Like the other vital signs monitored, blood pressure is closely watched intraoperatively and immediately postoperative. However, as the patient becomes more lucid and seemingly stable, the frequency of monitoring tends to decline to around once every 4-8 hours, or as little as three times a day.[5]

We know adverse events, including cardiorespiratory events, tend to be preceded by a slow progression of worsening vital signs.[6] Knowing this, using continuous monitoring, including wireless, wearable devices that can be worn at home, could prove to be beneficial in identifying the start of any adverse events.[7]

With increasing technology allowing for wireless connectivity and less cumbersome devices, this introduces the option of monitoring patients closely even when they leave the hospital.

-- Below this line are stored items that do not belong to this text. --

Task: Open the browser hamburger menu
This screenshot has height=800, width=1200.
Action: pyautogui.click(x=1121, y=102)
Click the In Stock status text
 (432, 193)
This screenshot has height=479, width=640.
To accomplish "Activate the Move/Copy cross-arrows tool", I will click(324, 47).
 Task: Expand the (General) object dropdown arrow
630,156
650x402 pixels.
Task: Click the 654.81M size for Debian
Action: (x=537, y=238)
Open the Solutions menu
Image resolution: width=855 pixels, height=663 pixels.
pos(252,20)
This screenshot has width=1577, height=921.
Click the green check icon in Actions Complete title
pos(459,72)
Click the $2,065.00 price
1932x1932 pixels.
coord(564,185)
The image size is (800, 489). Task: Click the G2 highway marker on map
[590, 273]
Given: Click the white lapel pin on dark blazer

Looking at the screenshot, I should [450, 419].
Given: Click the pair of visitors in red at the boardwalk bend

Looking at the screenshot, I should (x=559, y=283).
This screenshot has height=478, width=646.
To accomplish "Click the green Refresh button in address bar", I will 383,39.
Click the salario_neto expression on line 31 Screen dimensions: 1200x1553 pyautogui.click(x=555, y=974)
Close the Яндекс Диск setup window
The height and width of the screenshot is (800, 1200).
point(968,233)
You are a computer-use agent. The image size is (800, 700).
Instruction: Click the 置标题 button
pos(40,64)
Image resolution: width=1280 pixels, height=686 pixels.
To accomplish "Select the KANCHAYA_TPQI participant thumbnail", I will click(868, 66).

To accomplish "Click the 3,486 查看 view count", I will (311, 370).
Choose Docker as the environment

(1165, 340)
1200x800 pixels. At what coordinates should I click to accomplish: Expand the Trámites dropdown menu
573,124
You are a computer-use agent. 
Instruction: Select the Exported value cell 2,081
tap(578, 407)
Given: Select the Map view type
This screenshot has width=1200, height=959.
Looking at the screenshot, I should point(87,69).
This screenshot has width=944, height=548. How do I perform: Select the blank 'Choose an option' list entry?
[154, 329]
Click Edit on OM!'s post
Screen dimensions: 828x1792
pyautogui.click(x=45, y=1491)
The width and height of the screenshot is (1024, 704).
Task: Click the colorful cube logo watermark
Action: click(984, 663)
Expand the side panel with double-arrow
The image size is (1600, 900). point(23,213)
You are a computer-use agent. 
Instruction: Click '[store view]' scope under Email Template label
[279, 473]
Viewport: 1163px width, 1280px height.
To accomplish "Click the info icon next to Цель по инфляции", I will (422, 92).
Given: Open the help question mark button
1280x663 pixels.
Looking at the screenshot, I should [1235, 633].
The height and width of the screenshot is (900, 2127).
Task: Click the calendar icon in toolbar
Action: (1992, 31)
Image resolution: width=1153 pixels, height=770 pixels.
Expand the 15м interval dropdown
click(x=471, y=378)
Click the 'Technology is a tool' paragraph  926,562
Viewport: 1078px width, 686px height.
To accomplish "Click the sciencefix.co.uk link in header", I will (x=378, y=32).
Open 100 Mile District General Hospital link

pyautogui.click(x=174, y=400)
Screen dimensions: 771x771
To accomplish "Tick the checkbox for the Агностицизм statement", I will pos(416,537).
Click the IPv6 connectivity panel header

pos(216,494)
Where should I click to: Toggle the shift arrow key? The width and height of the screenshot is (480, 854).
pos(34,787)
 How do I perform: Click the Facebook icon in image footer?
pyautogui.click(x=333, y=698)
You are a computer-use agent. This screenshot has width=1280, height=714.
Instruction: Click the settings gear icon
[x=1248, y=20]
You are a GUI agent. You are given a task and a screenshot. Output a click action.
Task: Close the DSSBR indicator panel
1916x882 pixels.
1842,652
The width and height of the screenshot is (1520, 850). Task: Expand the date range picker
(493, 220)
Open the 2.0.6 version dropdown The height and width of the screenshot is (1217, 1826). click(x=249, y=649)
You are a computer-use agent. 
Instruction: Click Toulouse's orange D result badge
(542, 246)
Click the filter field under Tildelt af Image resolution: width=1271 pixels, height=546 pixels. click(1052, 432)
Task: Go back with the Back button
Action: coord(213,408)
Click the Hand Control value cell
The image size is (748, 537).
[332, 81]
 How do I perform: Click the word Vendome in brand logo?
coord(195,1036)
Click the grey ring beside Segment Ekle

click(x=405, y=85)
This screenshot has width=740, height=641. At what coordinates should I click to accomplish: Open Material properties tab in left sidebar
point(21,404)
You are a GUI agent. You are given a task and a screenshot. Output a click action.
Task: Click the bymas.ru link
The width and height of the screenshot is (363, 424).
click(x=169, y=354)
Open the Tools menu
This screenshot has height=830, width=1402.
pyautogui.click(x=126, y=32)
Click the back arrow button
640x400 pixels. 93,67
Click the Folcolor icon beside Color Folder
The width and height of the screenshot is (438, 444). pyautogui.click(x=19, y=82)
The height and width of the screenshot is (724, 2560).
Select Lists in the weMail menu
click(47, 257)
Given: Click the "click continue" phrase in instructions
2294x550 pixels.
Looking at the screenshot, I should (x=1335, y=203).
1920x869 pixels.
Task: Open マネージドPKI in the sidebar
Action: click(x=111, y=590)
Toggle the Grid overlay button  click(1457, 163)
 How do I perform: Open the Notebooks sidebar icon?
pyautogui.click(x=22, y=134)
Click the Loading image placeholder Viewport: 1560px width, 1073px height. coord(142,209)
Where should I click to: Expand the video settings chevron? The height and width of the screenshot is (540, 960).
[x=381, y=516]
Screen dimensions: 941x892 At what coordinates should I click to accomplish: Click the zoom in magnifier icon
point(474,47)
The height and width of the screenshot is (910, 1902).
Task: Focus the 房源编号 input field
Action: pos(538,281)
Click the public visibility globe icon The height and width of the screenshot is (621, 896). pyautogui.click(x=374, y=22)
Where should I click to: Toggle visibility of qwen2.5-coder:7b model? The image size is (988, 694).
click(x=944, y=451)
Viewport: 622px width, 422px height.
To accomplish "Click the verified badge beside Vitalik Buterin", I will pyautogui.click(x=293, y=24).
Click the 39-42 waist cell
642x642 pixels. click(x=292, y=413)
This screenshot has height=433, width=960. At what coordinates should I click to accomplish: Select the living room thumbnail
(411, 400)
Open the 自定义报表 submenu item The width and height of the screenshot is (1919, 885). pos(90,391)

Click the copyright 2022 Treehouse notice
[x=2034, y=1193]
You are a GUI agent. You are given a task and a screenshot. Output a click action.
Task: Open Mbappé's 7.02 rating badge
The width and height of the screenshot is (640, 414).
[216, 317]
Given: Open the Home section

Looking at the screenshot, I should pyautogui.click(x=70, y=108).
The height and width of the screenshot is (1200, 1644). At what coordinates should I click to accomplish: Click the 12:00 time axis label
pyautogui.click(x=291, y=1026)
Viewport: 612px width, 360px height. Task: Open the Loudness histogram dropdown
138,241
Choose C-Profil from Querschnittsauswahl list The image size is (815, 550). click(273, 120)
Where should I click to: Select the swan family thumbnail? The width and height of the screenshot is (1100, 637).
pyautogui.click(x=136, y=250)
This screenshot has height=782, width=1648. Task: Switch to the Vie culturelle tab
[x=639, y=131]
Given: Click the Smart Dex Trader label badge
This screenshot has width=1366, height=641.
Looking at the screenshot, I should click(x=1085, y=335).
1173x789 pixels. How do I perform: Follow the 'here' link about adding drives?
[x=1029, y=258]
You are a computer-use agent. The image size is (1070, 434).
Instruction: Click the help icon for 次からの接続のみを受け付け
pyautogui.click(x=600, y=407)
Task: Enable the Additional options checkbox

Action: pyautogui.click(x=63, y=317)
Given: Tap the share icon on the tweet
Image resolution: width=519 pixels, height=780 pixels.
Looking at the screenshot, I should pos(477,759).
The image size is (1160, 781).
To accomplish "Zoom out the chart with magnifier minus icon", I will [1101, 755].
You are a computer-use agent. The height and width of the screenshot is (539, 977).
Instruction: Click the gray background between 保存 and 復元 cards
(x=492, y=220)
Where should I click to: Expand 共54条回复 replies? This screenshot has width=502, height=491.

By creating algorithms to determine which patients would be best suited for continuous monitoring at home, as well as hemodynamic parameters to reduce the risk of alarm fatigue – continuous monitoring in the home setting could be a useful tool in certain postoperative patients.

Patients are diligently monitored in the OR and ICU and although they are considered stable enough to be discharged, research shows some are still at risk.8

While more research is needed to determine the full benefit as well as determining criteria on selecting patients who could benefit from home monitoring, it is something that may help improve patient outcomes postoperatively.

Being able to remotely monitor these patients when they return home has the potential to bring patients peace of mind as well as support clinicians in their post-operative care.

Summary

  • Postoperative vital signs monitoring decreases rapidly as the time after surgery increases
  • Postoperative changes in vital signs, specifically blood pressure, has a strong connection to postoperative mortality
  • Over 1,100 anesthesiologists surveyed shared opinions on wireless continuous monitoring with many feeling it should be made available for certain patients on the ward
  • Anesthesiologists feel continuous monitoring could help reduce adverse events and improve patient outcomes in the postoperative period once the patient leaves the PACU
  • Cost is the largest barrier to implementation reported by clinicians
  • With technology improving the ability to provide untethered monitoring, clinicians should consider the potential benefit of monitoring certain patients once they leave the hospital

References

[1] Olsen, F & Khanna, A. (2022). Monitoring postoperative hypotension – a futuristic look at patient safety.  ICU Management. 22(1). 34-38.

[2] Khanna, A et al. (2019). Association Between Mean Arterial Pressure and Acute Kidney Injury and a Composite of Myocardial Injury and Mortality in Postoperative Critically Ill Patients: A Retrospective Cohort Analysis. Critical Care Medicine. 47(7): 910-917.

[3] Michard, F et al. (2022). Wireless wearables for postoperative surveillance on surgical wards: a survey of 1158 anaesthesiologists in Western Europe and the USA. BJA Open. 1 (C). 1000002.

[4] Bartels K et al. (2013) Perioperative organ injury. Anesthesiology. 119(6):1474–1489.

[5] De Vries EN et al. (2008) The incidence and nature of in-hospital adverse events: a systematic review. BMJ Quality & Safety. 17(3):216–223.

[6] Khanna AK, Hoppe P, Saugel B (2019) Automated continuous noninvasive ward monitoring: future directions and  challenges. Critical Care, 23(1):194.

[7] Andersen LW et al. (2016) The prevalence and significance of abnormal vital signs prior to in-hospital cardiac arrest. Resuscitation. 98:112–117.